La plupart des contributions de ce recueil viennent des linguistes, certes de différents pays et de différents horizons thématiques, et l’intérêt des rencontres telles que les journées d’étude est bien l’interaction avec les spécialistes d’autres domaines. C’est le cas dans l’article de Bernard Jacquemin et de Sabine Ploux « Corpus spécialisé et ressource de spécialité : l’information forme le sens », car les auteurs viennent du monde des sciences cognitives, où il est question de la gestion des connaissances, ici prise en compte par des modèles mathématiques très élaborés. L’outil qui est destiné à présenter des relations sémantiques de manière automatique est l’atlas sémantique, des graphes qui représentent la proximité ou l’éloignement dans un corpus par rapport à un mot donné. Ces corpus peuvent être soit primaires, à savoir l’exploitation de textes rédigés, soit secondaires, provenant de dictionnaires existants.
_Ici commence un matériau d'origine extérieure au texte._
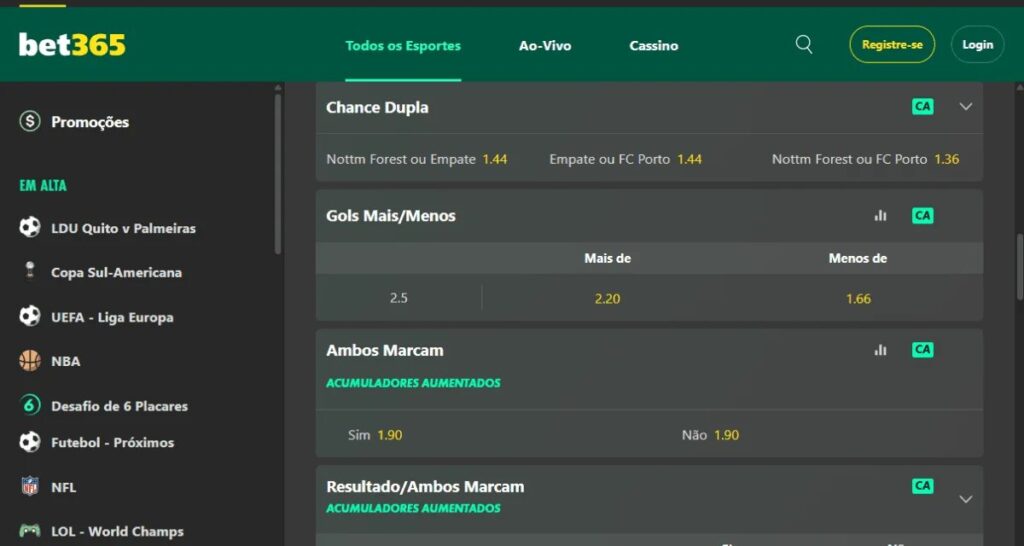
Task: Open the Cassino tab
Action: 654,46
Le degré de spécialisation peut paraître faible – le corpus primaire du français est Le Monde – mais c’est bien la méthode qui est intéressante dans cet article.

Sara Castagnoli reprend un des thèmes déjà évoqués par Kraif, à savoir la possibilité d’accéder aux textes qui composent le corpus. Dans « Corpus et bases de données terminologiques : l’interprétation au service des usagers », elle rend compte de la confection d’une base élaborée à l’Université de Bologne sur le thème connu en France sous le nom d’hygiène et sécurité. L’intégration raisonnée des corpus dans les ressources terminologiques fait décidément partie des tendances constatées dans ce forum.

Comme Kraif encore, Nathalie Gasiglia et Hans Paulussen souhaitent mettre à profit la disponibilité sur la toile de ressources bilingues sous la forme de corpus parallèles. Dans « De la création d’un corpus bilingue du tourisme à partir du Web à son exploration avec ParaSearch et Unitex pour la documentation des lexicographes », ils détaillent les moyens de les évaluer (car ils sont très conscients de la qualité souvent très médiocre de textes traduits recueillis automatiquement) et surtout de les extraire et de les traiter, moyennant en particulier les outils mentionnés dans le titre, le premier mis au point par Paulussen, le second par l’Institut Gaspard Monge, de l’Université de Marne-la-Vallée.

Pierre Corbin continue une réflexion amorcée en 2005[3] sur le traitement lexicographique d’un corpus de commentaires radiophoniques de matchs de football. Dans « Peut-on parler d’une langue du football ? Réflexion sur une expérience en cours de constitution et d’exploitation d’une ressource discursive informatisée », Corbin situe cette recherche dans le cadre de la production dictionnairique déjà riche sur les discours footballistiques. Il le fait notamment en procédant à des recherches d’ordre sémasiologique (toutes les occurrences de drible/dribler dans son corpus oral) et onomasiologique (toutes les expressions témoignant des actes de jeu).

Ce recueil ne manquera pas d’intéresser ceux qui travaillent sur les différents aspects de la collecte et l’analyse des collocations dans les textes spécialisés, en particulier en français, sans oublier les éventuelles extensions plurilingues.